Old world bollworm is native to Europe and Asia. It is not known
to be established in North America. Possible routes for introduction
include imported cuttings, fruits, vegetables, and flowers, as well as
hitchhiking on aircraft. This species is a general feeder and is highly
resistant to pesticides. Hosts include a wide variety of fruits, vegetables, weeds, ornamental plants, and flowers. A partial list includes pine, larch, crab apple, artichoke, barley, carrot, coffee, mango, alfalfa, cotton, tobacco, tomatoes, okra, onion, peppers, leek, clover, potatoes, wheat, maize, flax, soybean, sorghum, rice, millet, lucerne, strawberry, chickpeas, crucifers, legumes, cucurbits, Prunus spp., citrus, Amaranth spp., and sow thistle. In summer, a life cycle can be completed in 5 to
7 weeks. Following generations feed on other plantings of the same
crop or on other hosts. One female moth may lay up to 1,500 eggs.

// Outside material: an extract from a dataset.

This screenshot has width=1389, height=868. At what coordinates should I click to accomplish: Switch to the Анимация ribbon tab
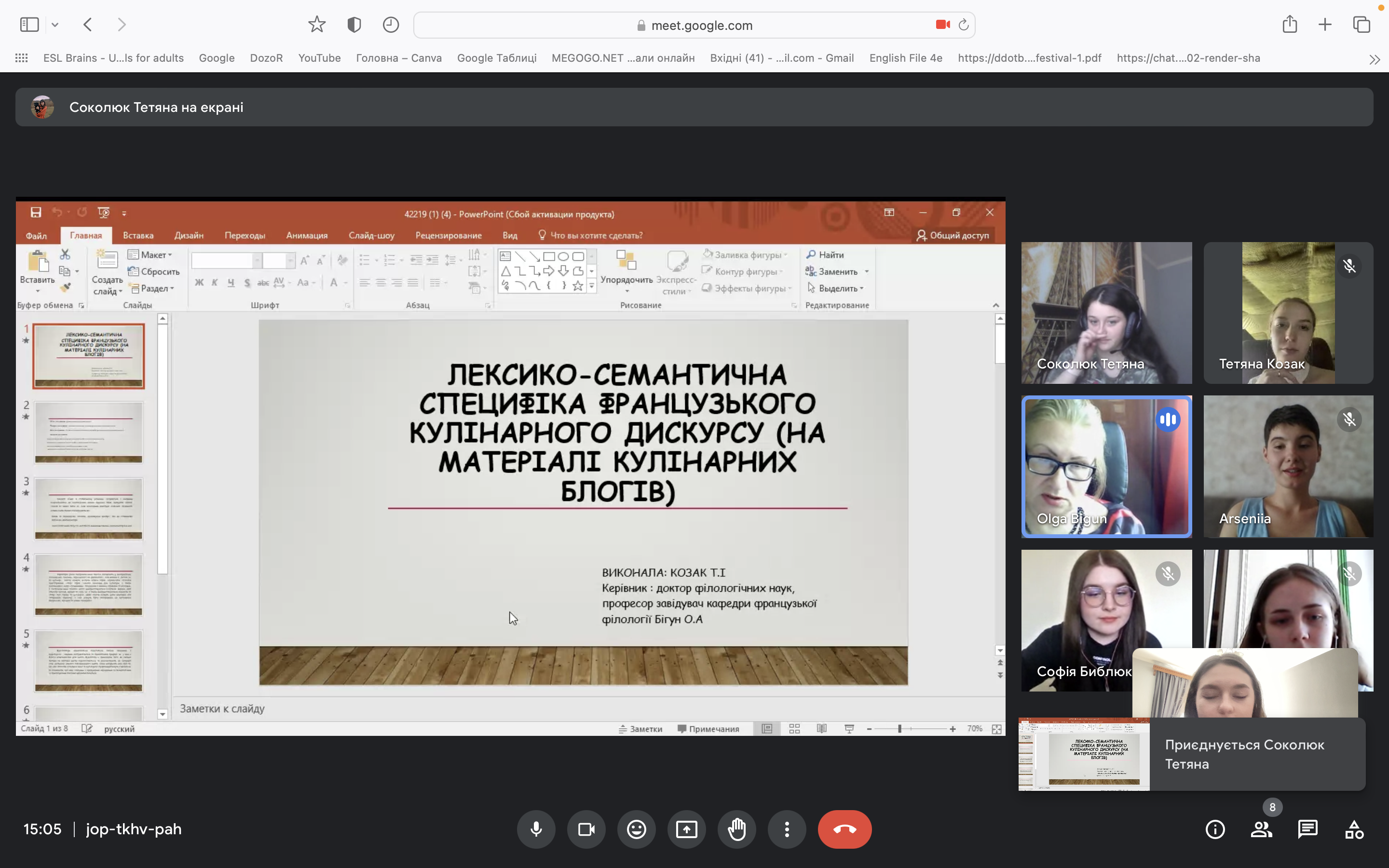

The dome-like eggs have a ribbed surface and are pearly white when
laid, but change to brown as they develop. The young caterpillars are
predominantly green but the colors vary through development. When
mature, larvae may be up to 2 inches long and usually have striped
patterns over a base color that ranges from light green to brown to
black. Distinct hairs are visible when held up to the light. Larval
development takes 2 to 3 weeks before pupation occurs in the soil.
The reddish-brown pupa stays in the soil for 10 to 14 days when not
overwintering. Adults have light fawn forewings with a kidney-shaped
spot in the middle. Hindwings are grey to grey-brown. Both wings
have a broad dark band on the outer third of the wing but the band
on the hind wing has a pale patch in the middle of the dark band.
When resting, the wings are held roof-like over the body.